Green function of the Sturm Liouville problem I am working on the following Sturm-Liouville problem
$Ly=-y^{''}$ with boundary conditions $y^{'}(0)=y(1)=0$
I have calculated the eigenvalues $(\frac{\pi}{2}+k\pi)^2$ but I don't know how to calculate the eigenfunctions and the green function.
Can someone help me? Thank you very much.

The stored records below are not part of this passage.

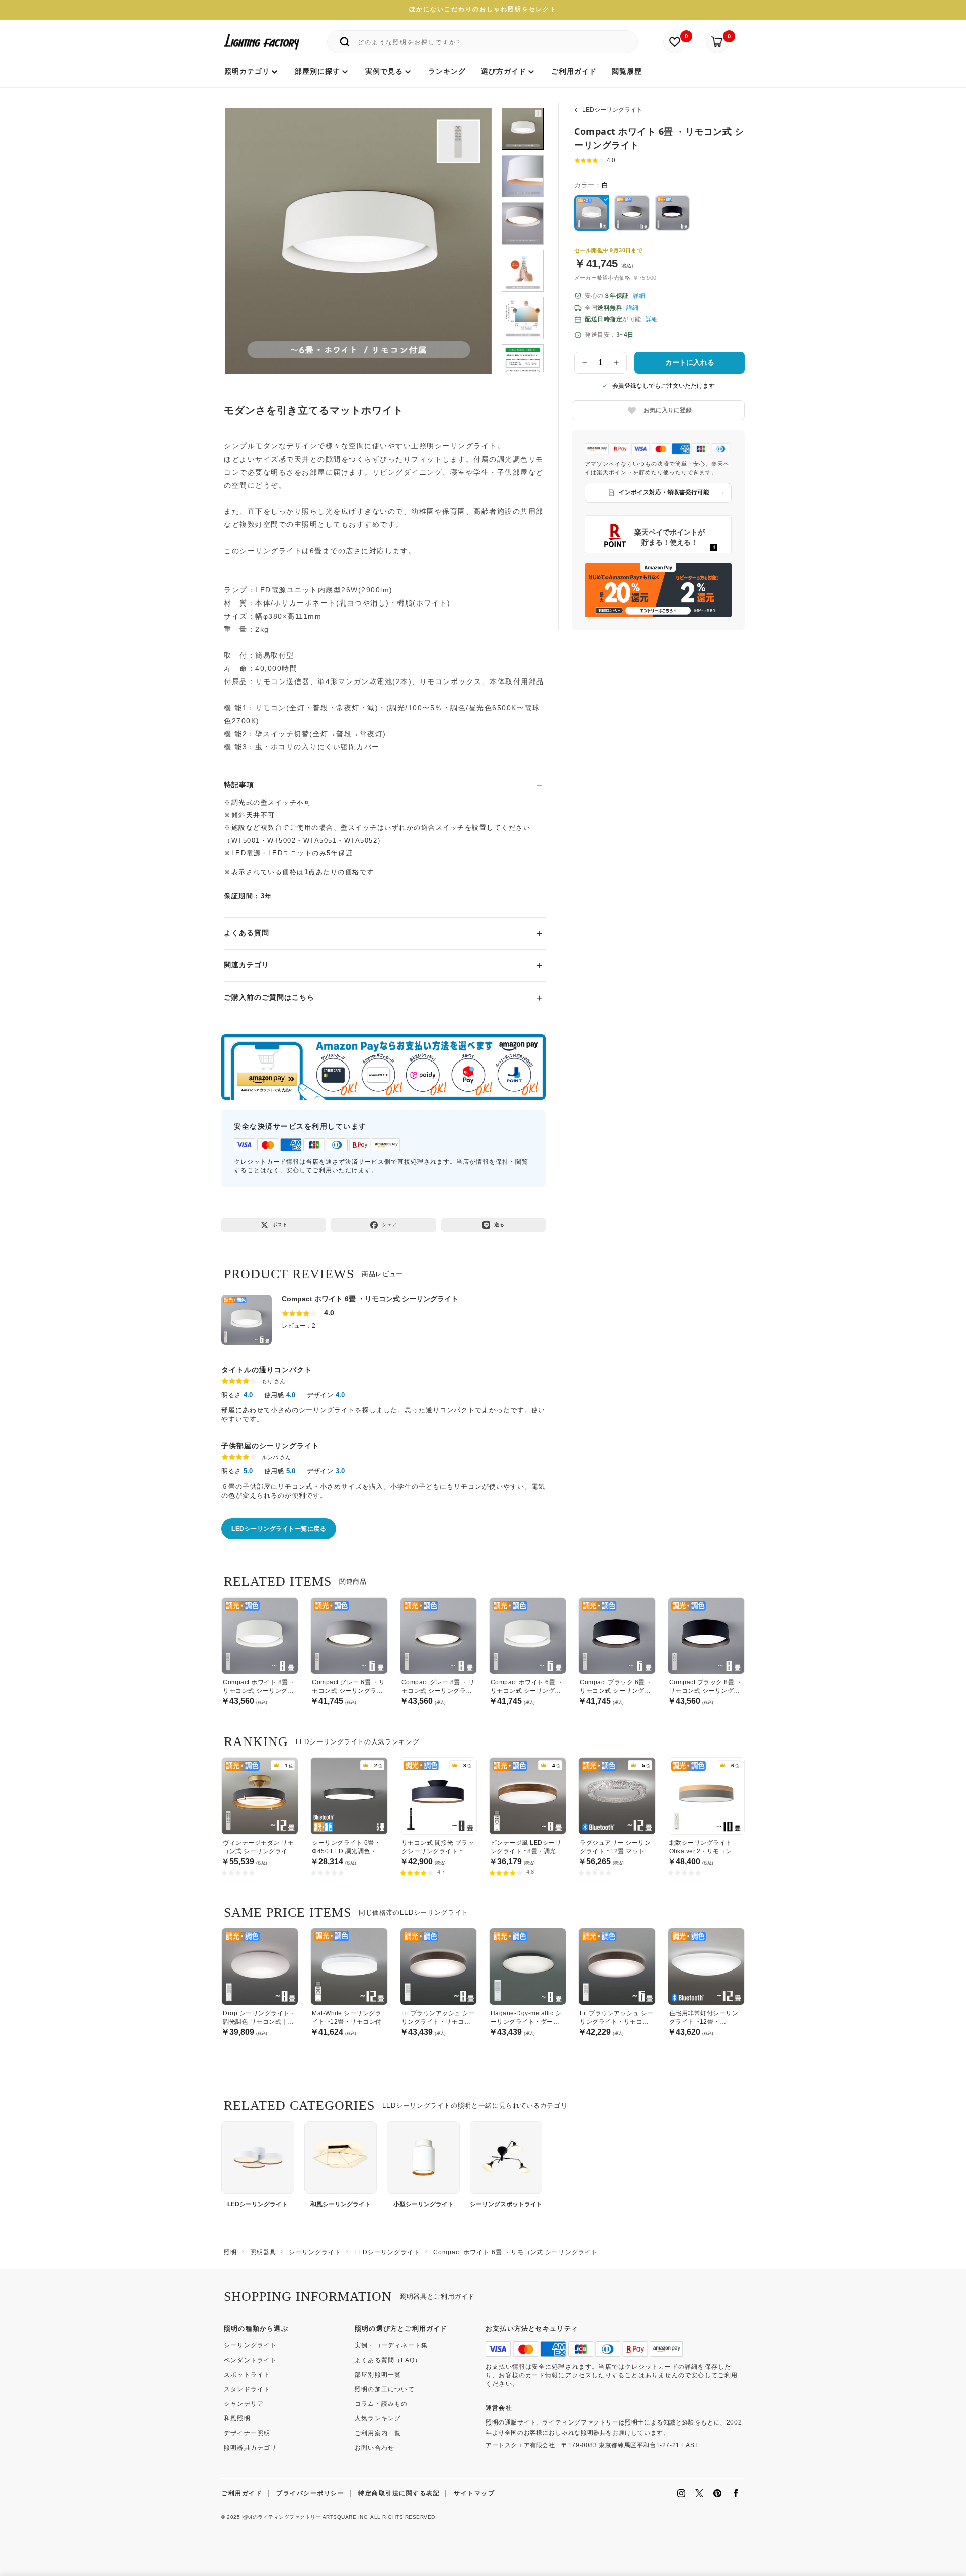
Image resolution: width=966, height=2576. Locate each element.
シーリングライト (250, 2345)
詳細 (639, 296)
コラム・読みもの (381, 2403)
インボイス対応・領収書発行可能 (664, 492)
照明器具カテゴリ (250, 2447)
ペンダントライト (250, 2360)
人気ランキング (378, 2418)
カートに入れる (689, 362)
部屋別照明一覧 (378, 2374)
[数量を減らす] (585, 363)
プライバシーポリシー (310, 2493)
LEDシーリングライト (612, 110)
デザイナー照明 (247, 2433)
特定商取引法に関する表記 (399, 2493)
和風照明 (237, 2418)
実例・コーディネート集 (391, 2345)
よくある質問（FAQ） (388, 2360)
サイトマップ (474, 2493)
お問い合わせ (374, 2447)
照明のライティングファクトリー (281, 2517)
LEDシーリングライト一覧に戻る (278, 1528)
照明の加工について (385, 2389)
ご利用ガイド (241, 2493)
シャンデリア (244, 2403)
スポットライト (247, 2374)
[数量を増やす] (617, 363)
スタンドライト (247, 2389)
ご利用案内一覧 (378, 2433)
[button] (245, 230)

 A: Let $\varphi_{\lambda}(x)=\cos(\sqrt{\lambda}x)$ and $\psi_{\lambda}(x)=\sin(\sqrt{\lambda}(x-1))/\sqrt{\lambda}$. Then
$$
      \varphi_{\lambda}''=\lambda\varphi_{\lambda},\; \varphi_{\lambda}(0)=1,\; \varphi_{\lambda}'(0)=0 \\
      \psi_{\lambda}''=\lambda\psi_{\lambda},\;\psi_{\lambda}(1)=0,\;\psi_{\lambda}'(1)=1.
$$
The Green function solution of $(L-\lambda I)g=f$ subject to $g'(0)=0$, $g(1)=0$ is given by
$$
       g= \frac{\psi_{\lambda}(x)}{w(\lambda)}\int_0^x f(y)\varphi_{\lambda}(y)dy+\frac{\varphi_{\lambda}(x)}{w(\lambda)}\int_x^1f(y)\psi_{\lambda}(y)dy,
$$
where $\omega(\lambda)$ is the Wronskian of the solutions $\varphi_{\lambda}$ and $\psi_{\lambda}$ given by
$$
             \psi_{\lambda}'\varphi_{\lambda}-\varphi_{\lambda}'\varphi_{\lambda} \\=\cos(\sqrt{\lambda}(x-1))\cos(\sqrt{\lambda}x)+\sin(\sqrt{\lambda}x)\sin(\sqrt{\lambda}(x-1)) \\
 =\cos(\sqrt{\lambda}(x-1)-\sqrt{\lambda}x)=\cos(\sqrt{\lambda}).
$$
There are poles of order $1$ in the resolvent expression at $\sqrt{\lambda_n}=(n+1/2)\pi$ or $\lambda_n=(n+1/2)^2\pi^2$. These are the eigenvalues, and the eigenfunctions are $\psi_{\lambda_n}$.